Editing for adults

It took perhaps five minutes after I finished my last post about starting fresh on a new Mac until I realized I will not want to standardize on Visual studio code as my One Editor for all types of text.

So what sin did it commit so quickly and completely as to immediately be beyond forgiveness?

Its cross-platform nature reared its ugly head in the worst possible way: Visual studio code has built its editing component in such a way that it can not support text services.

Sure, but what does that mean?

Services are one of many ways of automating things in Macos. I have created a few for myself which I have hooked into system-wide shortcuts.
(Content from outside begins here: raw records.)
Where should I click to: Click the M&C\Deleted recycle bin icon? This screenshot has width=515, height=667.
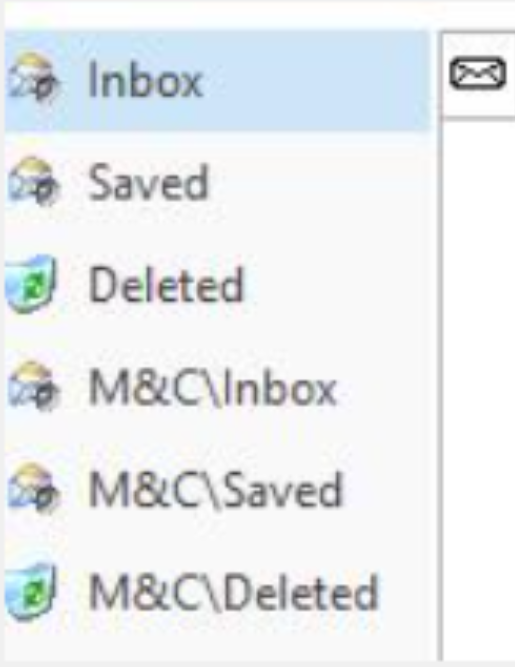31,591
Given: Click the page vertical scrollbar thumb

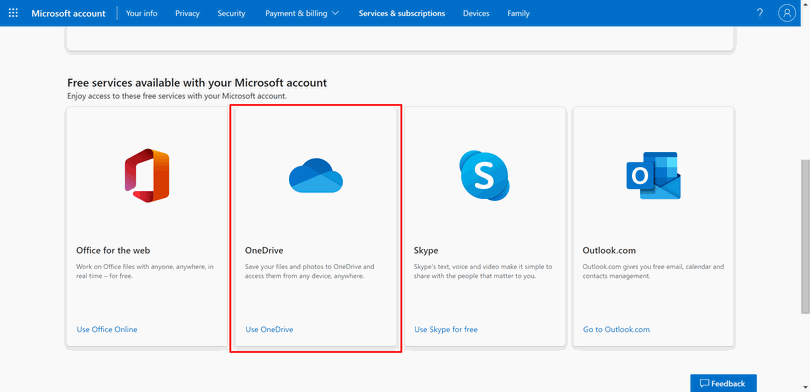Looking at the screenshot, I should pos(805,236).
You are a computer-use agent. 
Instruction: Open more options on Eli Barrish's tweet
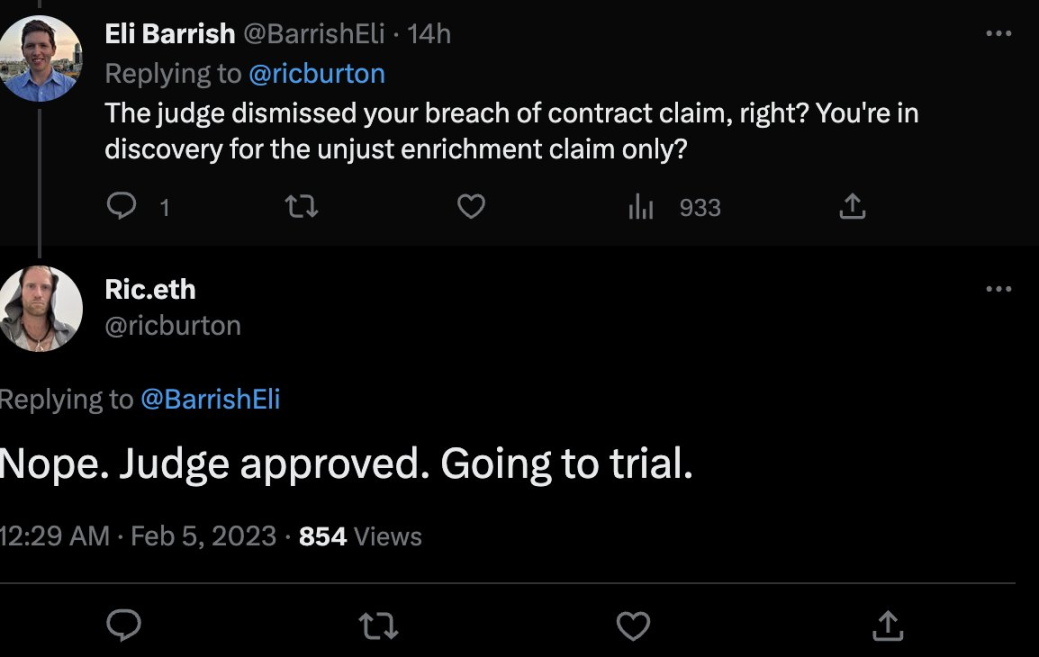click(x=998, y=33)
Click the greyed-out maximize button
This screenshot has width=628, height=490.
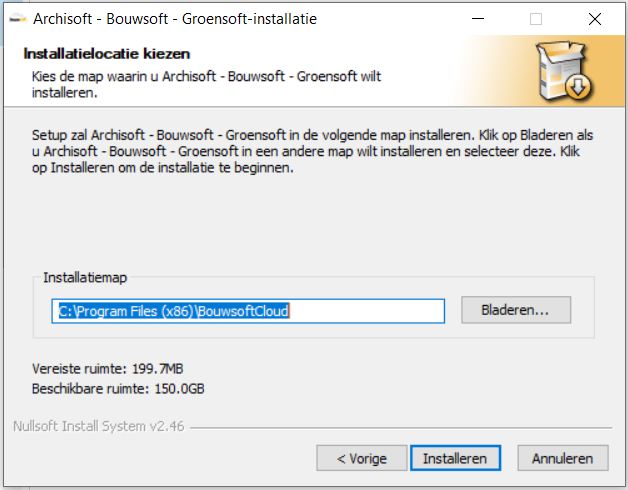click(536, 19)

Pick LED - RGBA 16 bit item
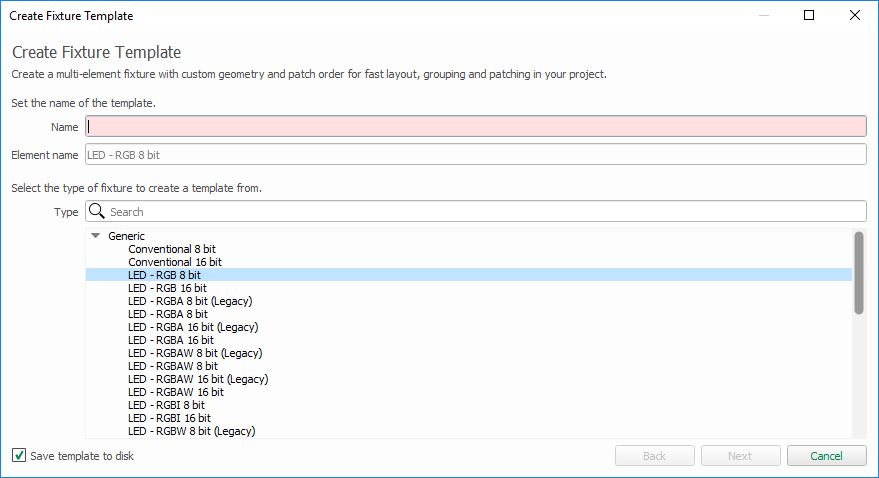[x=170, y=340]
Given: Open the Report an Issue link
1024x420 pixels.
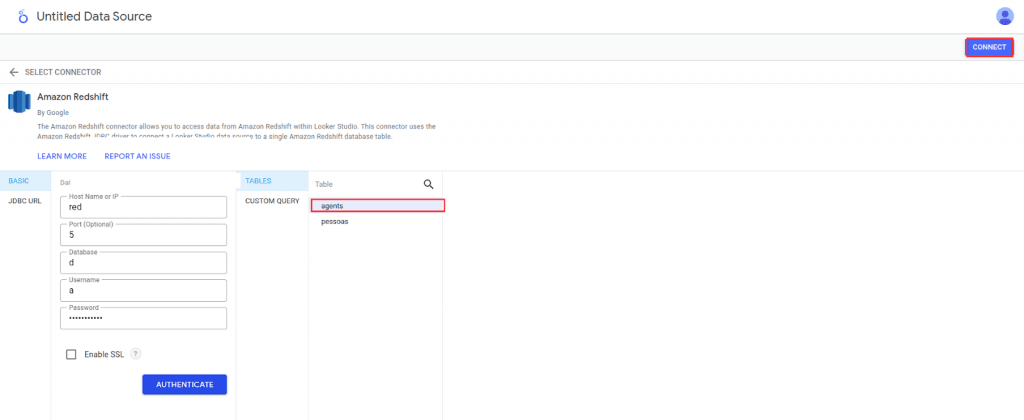Looking at the screenshot, I should pyautogui.click(x=137, y=156).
My most used one, by far, takes the URL from the active Safari tab and turns the currently selected text in the active application into a Markdown-style link to that URL. I use that dozens of times every time I write show notes for a new podcast episode, and I typically write show notes for a new podcast episode twice per week.
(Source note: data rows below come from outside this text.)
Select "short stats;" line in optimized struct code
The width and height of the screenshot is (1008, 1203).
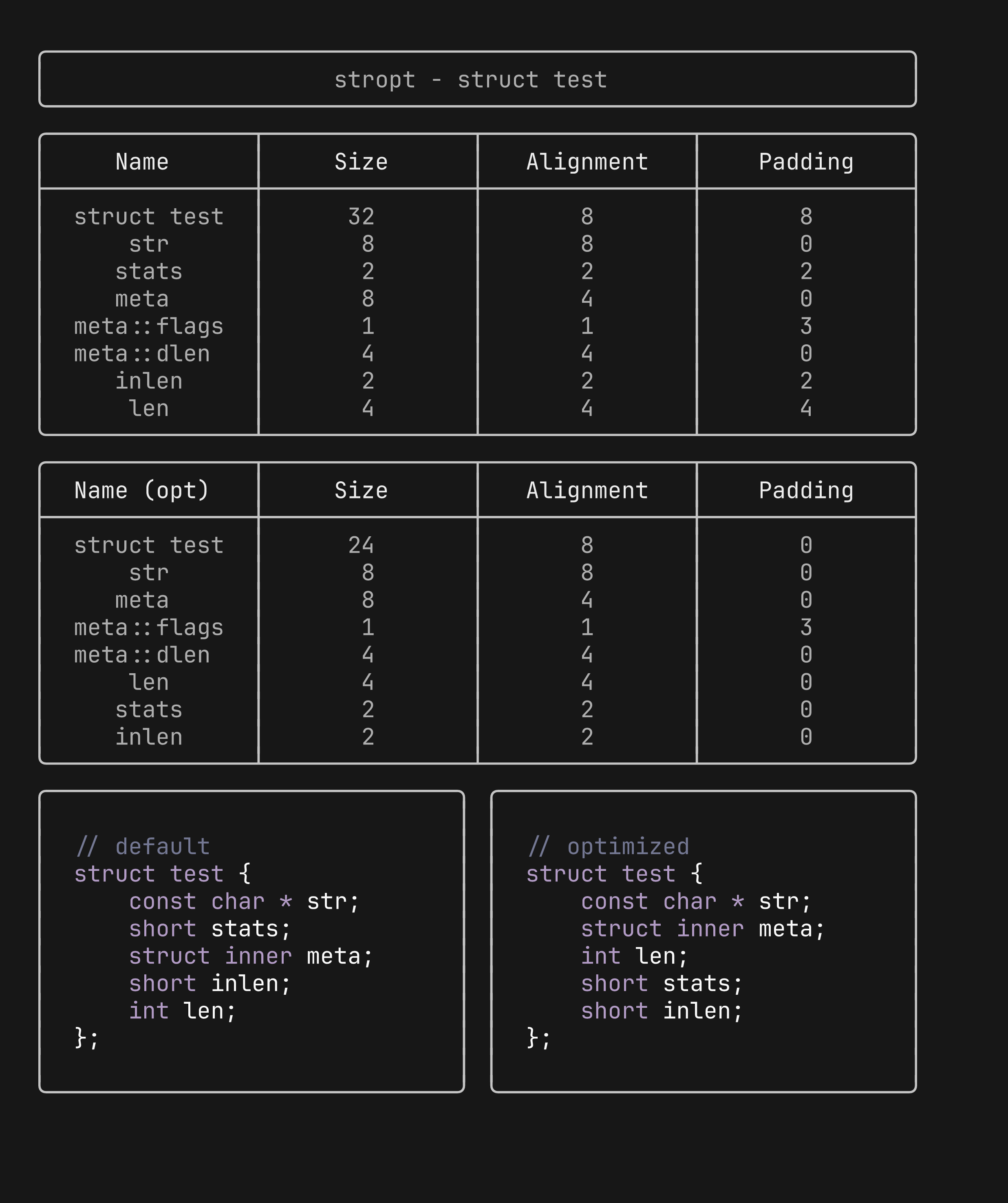[x=662, y=984]
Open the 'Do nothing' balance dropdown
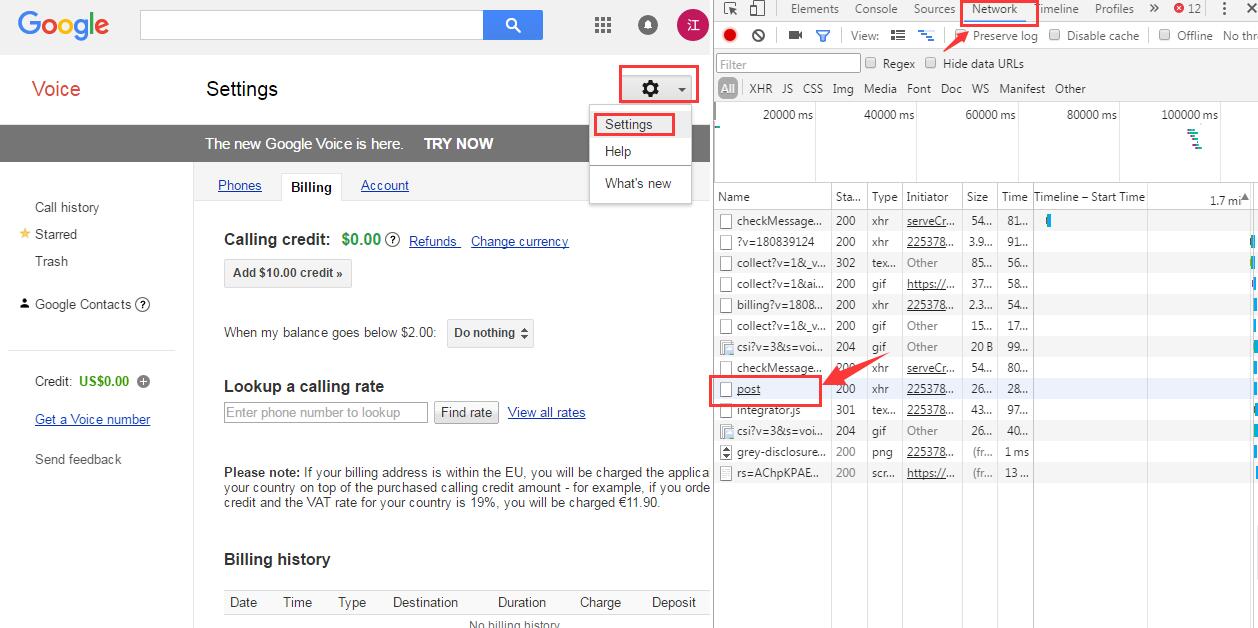 [490, 333]
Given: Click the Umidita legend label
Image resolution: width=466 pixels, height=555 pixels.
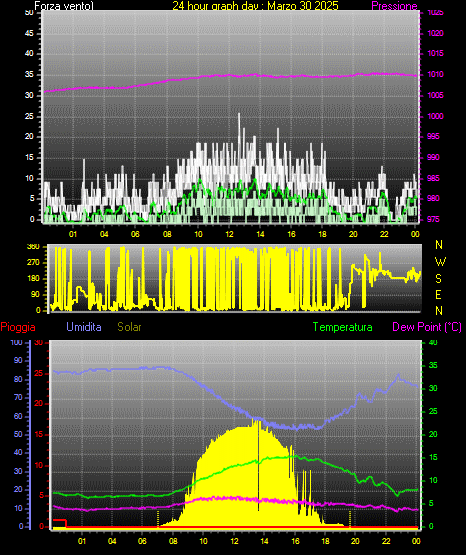Looking at the screenshot, I should 84,327.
I am not sure where in the chain of technology Visual studio code breaks things. At first I thought I was doing something wrong setting up my service, as it was simply not showing up in the services menu (nor responding to my keyboard shortcut). But then, I noticed the shortcut working perfectly in other apps, fed Google a few words, and voila: an open bug about the problem, including some poor person working around it by entering text into the find dialog and running their service from there.

Did I mention the bug was opened in June, of 2017?

Clearly this is not worthy of a good text editor, nor of a good platform citizen.

I now face the fun question of whether I simply go back to Sublime text for non-code text editing, or if I should try some other more focused Markdown editor. Since Code will stay around for, well, code, my other editor definitely does not need all of the power Sublime provides. Tips are welcome!

Now, perhaps I should configure my shell aliases a bit more?